So in Jetty’s case, you will be accepting connections faster than you can service them, because the remote database will become your bottleneck. Eventually you will run out of memory or file descriptors. Perhaps it would be better to actually refuse new connections, and service the existing ones.
Not all systems fit this architecture or load characteristics, so perhaps this is an academic view that doesn’t bear much connection to reality. My point is, I don’t worry too much about the Jetty part of my system… yet.

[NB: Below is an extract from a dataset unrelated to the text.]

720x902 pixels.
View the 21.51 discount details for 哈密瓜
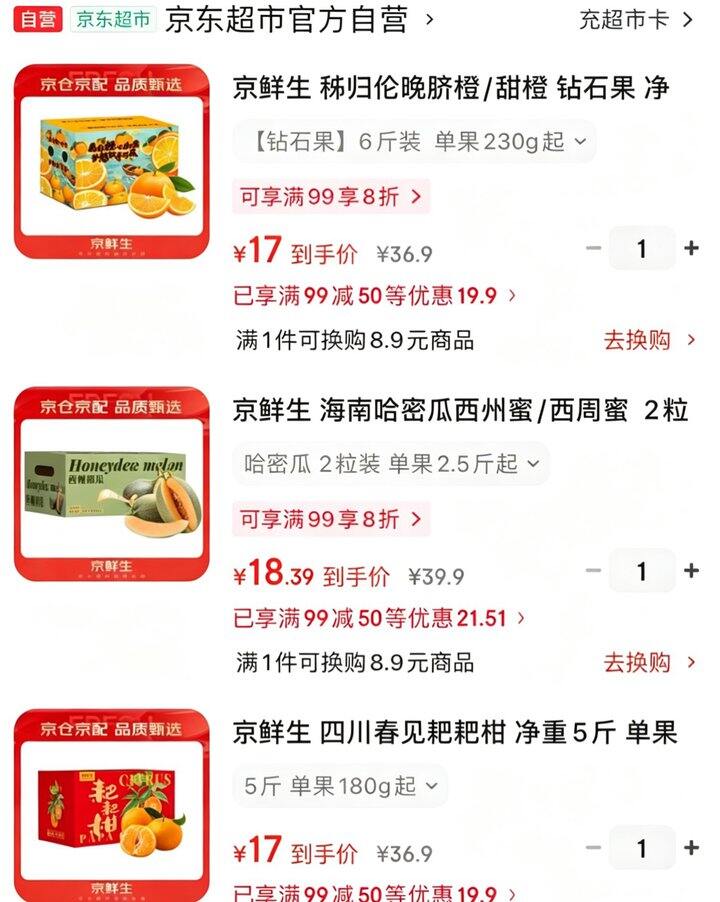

Your view is not academic at all and has been deeply considered here. It happens that Jetty has a low-resources monitor when your start running out of memory/CPU (maybe disk space too), and we use it to define the priority of subsequent requests based on their average response time and importance. Basically, when low on resources prioritize the requests to fast and important pages, potentially dropping requests to known slow and/or less important pages. Indeed it’s better to refuse at least in some degrees new connections to give the time to the machine/software to stabilize back to normal level of resources usage.
Actively refusing requests is a sound strategy and what you are describing is similar to the circuit breaker pattern. But it does not change the fact that to be be fully asynchronous everything has to be asynchronous: when receiving requests after accepting the connections from the client and, when calling external services including the database to service the requests. In the case of the database, jdbc drivers are synchronous by design. Being asynchronous across all these layers allows to receive a lot of requests and to concurrently service them as their I/O operations progress. This contrasts to the Java world where you queue the requests and service them as threads from a thread pool become available.
Don’t trust the benchmarks!
below are latest results of Clojure Web Servers from TechEmpower Web Framework Benchmarks. Added also all Erlang and Elixir entries to the views.
From the tests:
- Most Clojure web servers have good performance
- Some entries are more full-stack, some just bare-bones web servers - but the tests are the same
- At best, Clojure Web Servers are as fast as the fastest Java versions (the ring-layer can be really tiny), just 10% away from the fastest entries in any language
- In real life db-tests, the best Clojure entries are 4x slower than the fastest ones. Could be worth investigating why:
clojure.java.jdbcis not optimized for perf, but could be also because of different driver, pooling settings, not using the async driver etc.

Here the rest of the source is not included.